## WHAT IS BEING ASKED
Please copy the rows below word for word, starting with the first row and ending with the line that contains "Action: point(68,47)".

[Text and element pointing rows]
>>>>>
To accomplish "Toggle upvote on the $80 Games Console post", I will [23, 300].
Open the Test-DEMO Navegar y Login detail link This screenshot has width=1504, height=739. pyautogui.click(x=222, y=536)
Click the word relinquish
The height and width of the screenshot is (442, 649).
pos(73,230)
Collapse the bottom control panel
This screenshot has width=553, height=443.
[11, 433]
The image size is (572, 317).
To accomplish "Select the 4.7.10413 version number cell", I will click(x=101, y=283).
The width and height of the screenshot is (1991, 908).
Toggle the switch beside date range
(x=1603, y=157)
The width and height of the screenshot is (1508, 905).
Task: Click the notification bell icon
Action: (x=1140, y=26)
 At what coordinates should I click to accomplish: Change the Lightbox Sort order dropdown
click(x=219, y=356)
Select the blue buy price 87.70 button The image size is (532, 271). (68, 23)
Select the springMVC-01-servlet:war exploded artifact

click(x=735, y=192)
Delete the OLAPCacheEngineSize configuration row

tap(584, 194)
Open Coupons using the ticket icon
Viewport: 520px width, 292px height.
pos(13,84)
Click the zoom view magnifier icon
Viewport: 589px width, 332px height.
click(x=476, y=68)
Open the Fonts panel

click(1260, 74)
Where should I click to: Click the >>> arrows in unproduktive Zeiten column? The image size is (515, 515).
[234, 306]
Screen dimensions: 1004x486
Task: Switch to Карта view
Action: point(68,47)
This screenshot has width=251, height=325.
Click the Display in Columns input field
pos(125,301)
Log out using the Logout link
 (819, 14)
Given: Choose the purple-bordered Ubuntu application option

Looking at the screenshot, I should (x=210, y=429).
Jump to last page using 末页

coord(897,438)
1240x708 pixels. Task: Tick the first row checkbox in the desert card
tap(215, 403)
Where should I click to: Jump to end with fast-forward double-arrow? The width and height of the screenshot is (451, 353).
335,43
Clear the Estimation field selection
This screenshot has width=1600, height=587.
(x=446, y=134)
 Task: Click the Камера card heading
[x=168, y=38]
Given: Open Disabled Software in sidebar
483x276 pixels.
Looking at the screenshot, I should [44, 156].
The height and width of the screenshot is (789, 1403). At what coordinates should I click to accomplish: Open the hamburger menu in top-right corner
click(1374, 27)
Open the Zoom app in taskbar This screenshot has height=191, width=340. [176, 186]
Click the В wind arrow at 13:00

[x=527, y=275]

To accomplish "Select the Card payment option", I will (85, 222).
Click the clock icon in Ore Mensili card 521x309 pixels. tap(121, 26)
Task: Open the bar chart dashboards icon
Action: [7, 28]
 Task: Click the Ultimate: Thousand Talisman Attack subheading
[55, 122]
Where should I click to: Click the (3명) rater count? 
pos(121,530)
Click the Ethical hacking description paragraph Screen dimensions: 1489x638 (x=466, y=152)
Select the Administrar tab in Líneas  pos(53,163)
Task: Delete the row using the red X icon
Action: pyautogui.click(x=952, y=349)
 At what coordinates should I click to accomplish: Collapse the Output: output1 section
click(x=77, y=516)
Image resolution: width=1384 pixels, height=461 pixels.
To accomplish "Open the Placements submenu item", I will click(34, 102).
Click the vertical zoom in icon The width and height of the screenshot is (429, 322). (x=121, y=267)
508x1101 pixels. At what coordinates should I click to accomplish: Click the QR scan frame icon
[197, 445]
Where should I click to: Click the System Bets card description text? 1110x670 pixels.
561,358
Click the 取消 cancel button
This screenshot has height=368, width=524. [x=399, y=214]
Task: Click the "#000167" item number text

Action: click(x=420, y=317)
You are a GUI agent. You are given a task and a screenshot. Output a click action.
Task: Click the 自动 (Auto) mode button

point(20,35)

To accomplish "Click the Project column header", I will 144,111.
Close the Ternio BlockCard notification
<<<<<
## REPLY TO THE EXERCISE
To accomplish "Toggle upvote on the $80 Games Console post", I will [23, 300].
Open the Test-DEMO Navegar y Login detail link This screenshot has width=1504, height=739. pyautogui.click(x=222, y=536)
Click the word relinquish
The height and width of the screenshot is (442, 649).
pos(73,230)
Collapse the bottom control panel
This screenshot has width=553, height=443.
[11, 433]
The image size is (572, 317).
To accomplish "Select the 4.7.10413 version number cell", I will click(x=101, y=283).
The width and height of the screenshot is (1991, 908).
Toggle the switch beside date range
(x=1603, y=157)
The width and height of the screenshot is (1508, 905).
Task: Click the notification bell icon
Action: (x=1140, y=26)
 At what coordinates should I click to accomplish: Change the Lightbox Sort order dropdown
click(x=219, y=356)
Select the blue buy price 87.70 button The image size is (532, 271). (68, 23)
Select the springMVC-01-servlet:war exploded artifact

click(x=735, y=192)
Delete the OLAPCacheEngineSize configuration row

tap(584, 194)
Open Coupons using the ticket icon
Viewport: 520px width, 292px height.
pos(13,84)
Click the zoom view magnifier icon
Viewport: 589px width, 332px height.
click(x=476, y=68)
Open the Fonts panel

click(1260, 74)
Where should I click to: Click the >>> arrows in unproduktive Zeiten column? The image size is (515, 515).
[234, 306]
Screen dimensions: 1004x486
Task: Switch to Карта view
Action: point(68,47)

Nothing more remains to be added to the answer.